#### Problem statement
Please continue the passage below on the accounts of the 1826 court hearing, starting right after its last sentence.
***** Provided passage *****
What records of the court hearing exist?

We have five records of the 1826 hearing. These were published in eight documents.

1. Apr. 9, 1831 - A W. Benton in Evangelical Magazine and Gospel Advocate
2.Oct. 1835 - Oliver Cowdery in Latter-day Saints Messenger and Advocate
3.1842 letter from Joel K. Noble (not published until 1977)
4.Record torn from Judge Neely docket book by Miss Emily Pearsall (niece)

  • Feb. 1873 - Charles Marshall publishes in Frazer's Magazine (London)
  • Apr. 1873 - Frazer's article reprinted in Eclectic Magazine (N.Y.)
  • 1883 - Tuttle article in New Schaff-Herzog Encyclopedia of Religious Knowledge
  • Jan. 1886 - Christian Advocate vol. 2, no. 13 (Salt Lake City, UT)

5. May 3, 1877 - W. D. Purple Chenango Union

It may be that Purple saw the publication in the Eclectic Magazine and that is why he published his account a few years later. There are no complete overlaps in the accounts; we will look at the similarities and differences.
***** Dataset excerpts *****
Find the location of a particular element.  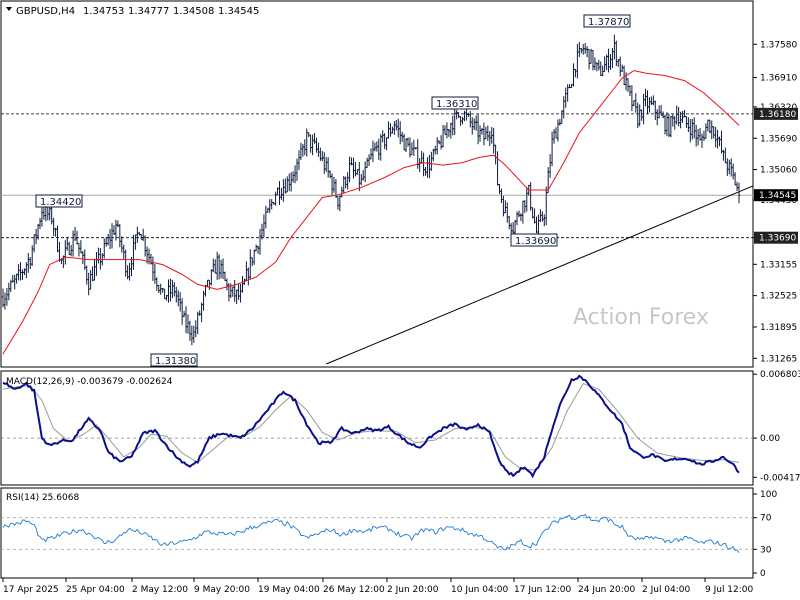

rsi-levels is located at coordinates (377, 534).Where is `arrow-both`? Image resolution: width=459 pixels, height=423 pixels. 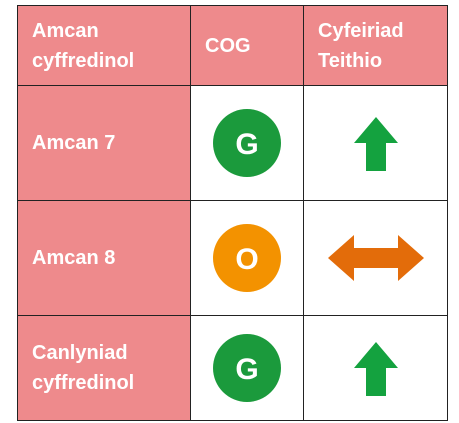 arrow-both is located at coordinates (376, 258).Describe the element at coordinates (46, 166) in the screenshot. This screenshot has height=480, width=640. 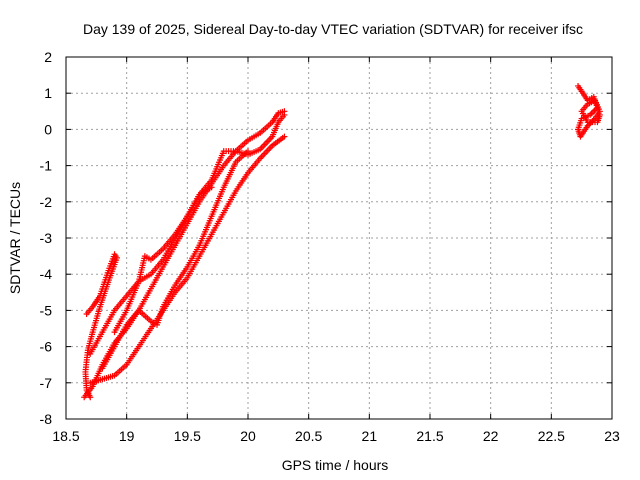
I see `y-tick-label: -1` at that location.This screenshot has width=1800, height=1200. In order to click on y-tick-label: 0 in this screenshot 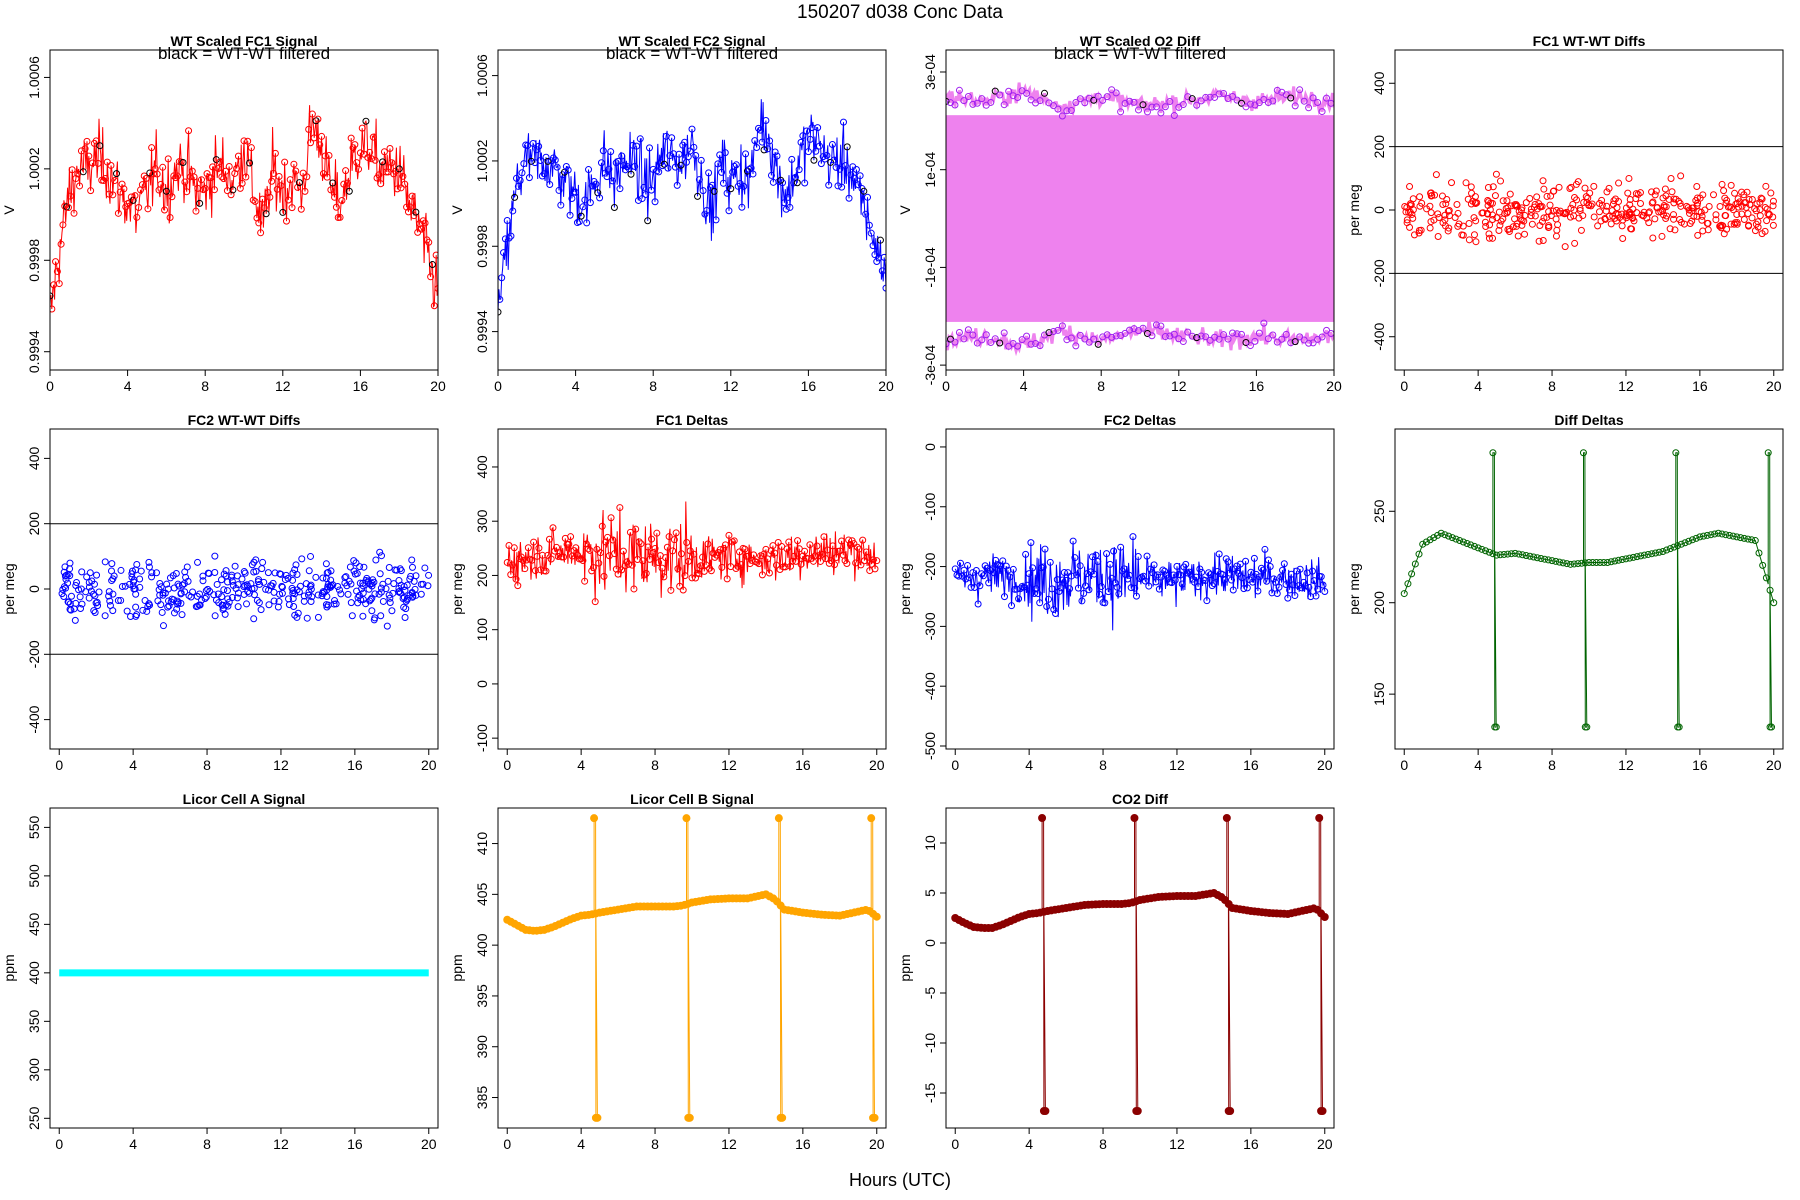, I will do `click(1379, 210)`.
*****
#### Answer space
Finally, we have the bills by Judge Neely and Constable Da Zeng which provide some additional useful details.

Document provenance

We don't have the actual record that Miss Pearsall had, but the claimed trail of events leads as follows:

  1. Miss Pearsall tears the record from the docket book of her uncle Judge Neely
  2. She takes the record with her to Utah when she went to work with Bishop Tuttle.
  3. Miss Pearsall dies in 1872.
  4. Charles Marshall copies the record and has it published in Frazer's Magazine in 1873.
  5. Ownership falls to Tuttle after Miss Pearsall's death
  6. Tuttle published in 1883 Schaff-Herzog encyclopedia.
  7. Tuttle gave it to the Methodists who published it in 1886
  8. Then the record was lost.

It will be noticed with interest, that although Bishop Tuttle and others had access to the Pearsall account for several years it was not published until after her death. That combined with the fact that the torn leaves were never allowed to be examined, would cast some doubt on the completeness or accuracy of that which was published.

Do we have a court record?

We know that the supposed "court record" obtained by Miss Pearsall can't be a court record at all.

  1. Misdemeanor trials were not recorded, only felony trials.
  2. No witness signatures—they were required in an official record.
  3. It appears to be a pretrial hearing.
  4. Pretrial hearings cannot deliver guilty verdicts.

Why were the various records made?

This is the reason that the people stated for why they were putting forth this information.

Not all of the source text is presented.